## What the task asks
Without pictures, retype the following entries exactly.

================

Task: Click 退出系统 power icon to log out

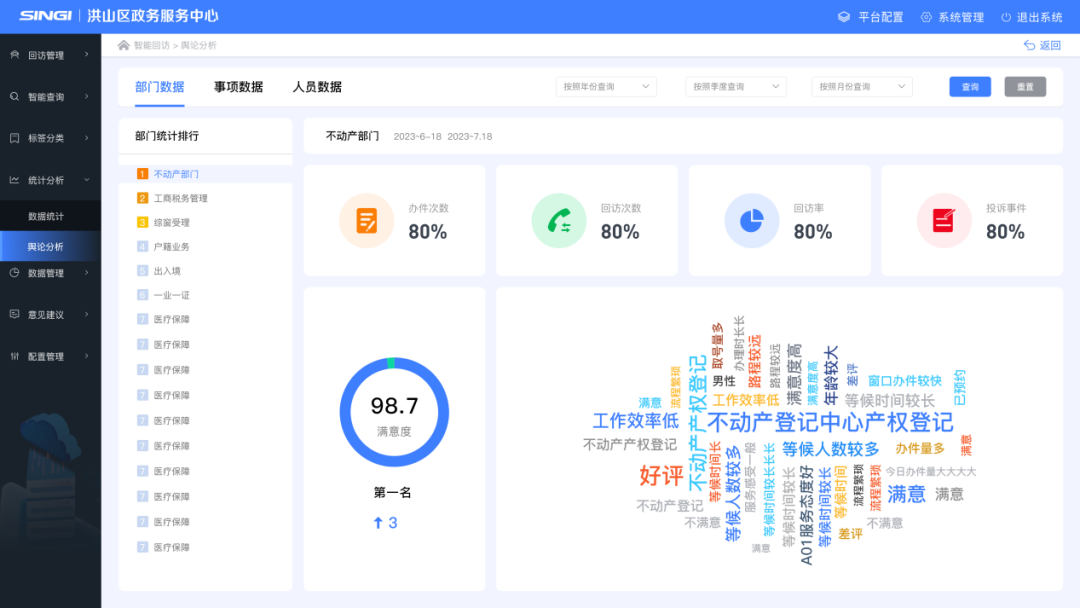Action: tap(1006, 17)
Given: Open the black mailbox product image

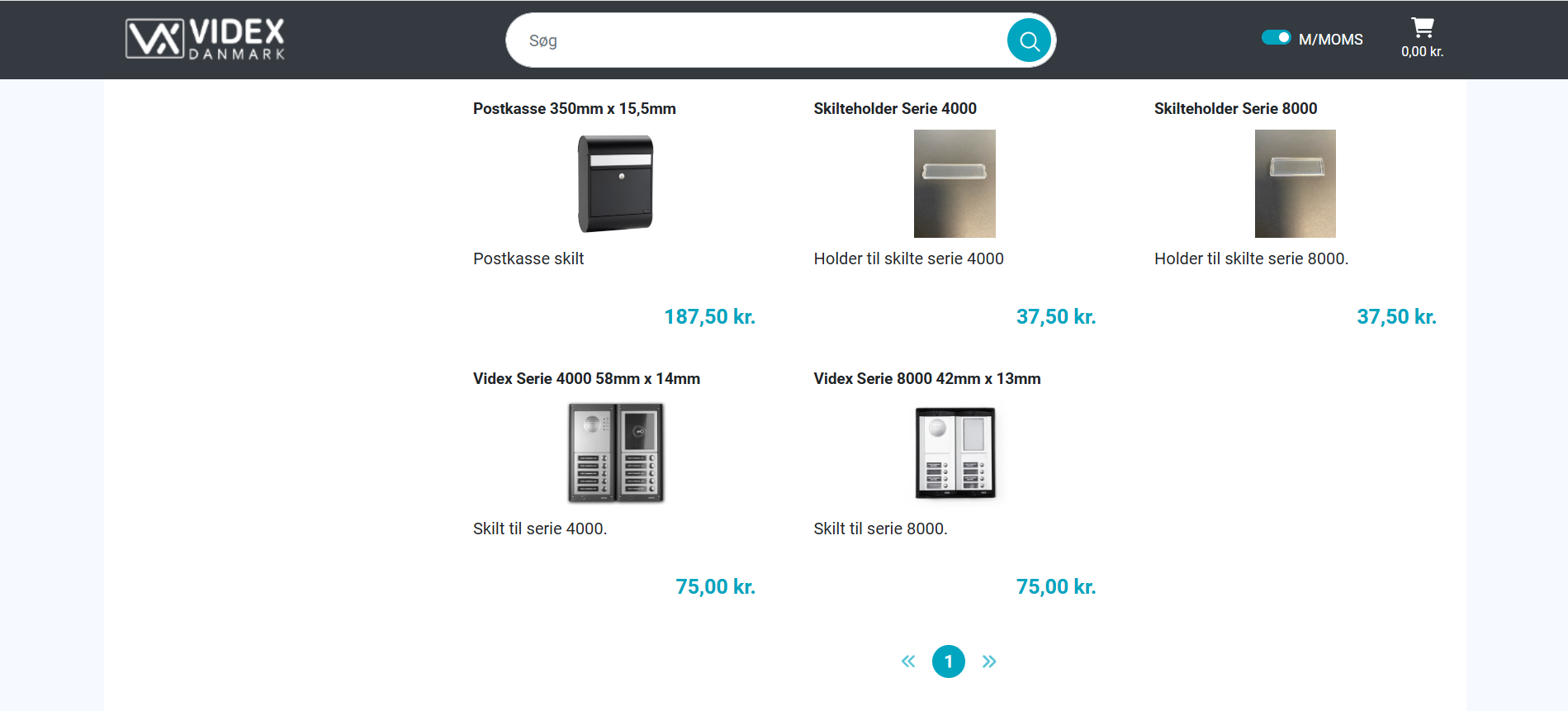Looking at the screenshot, I should (615, 183).
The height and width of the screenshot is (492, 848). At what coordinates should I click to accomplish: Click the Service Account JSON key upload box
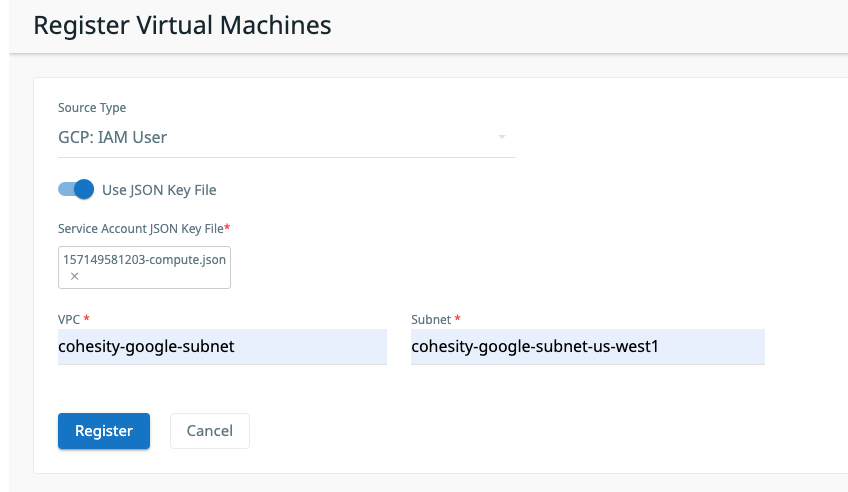coord(144,267)
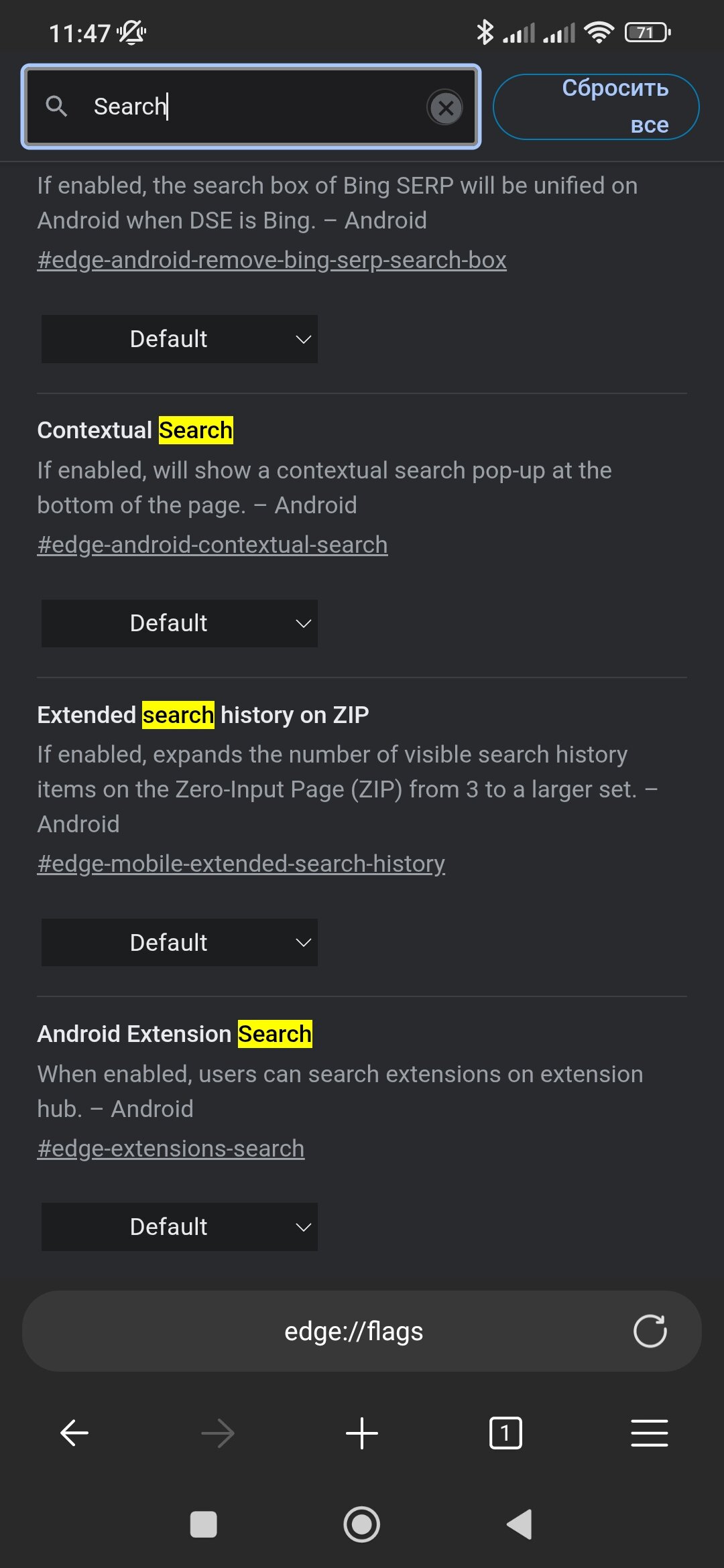Viewport: 724px width, 1568px height.
Task: Open the browser hamburger menu
Action: (x=649, y=1433)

================

## Exercise answer
Task: Click 退出系统 power icon to log out

Action: tap(1006, 17)
Given: Open the black mailbox product image

Looking at the screenshot, I should (615, 183).
The height and width of the screenshot is (492, 848). At what coordinates should I click to accomplish: Click the Service Account JSON key upload box
coord(144,267)
Viewport: 724px width, 1568px height.
Task: Open the browser hamburger menu
Action: (x=649, y=1433)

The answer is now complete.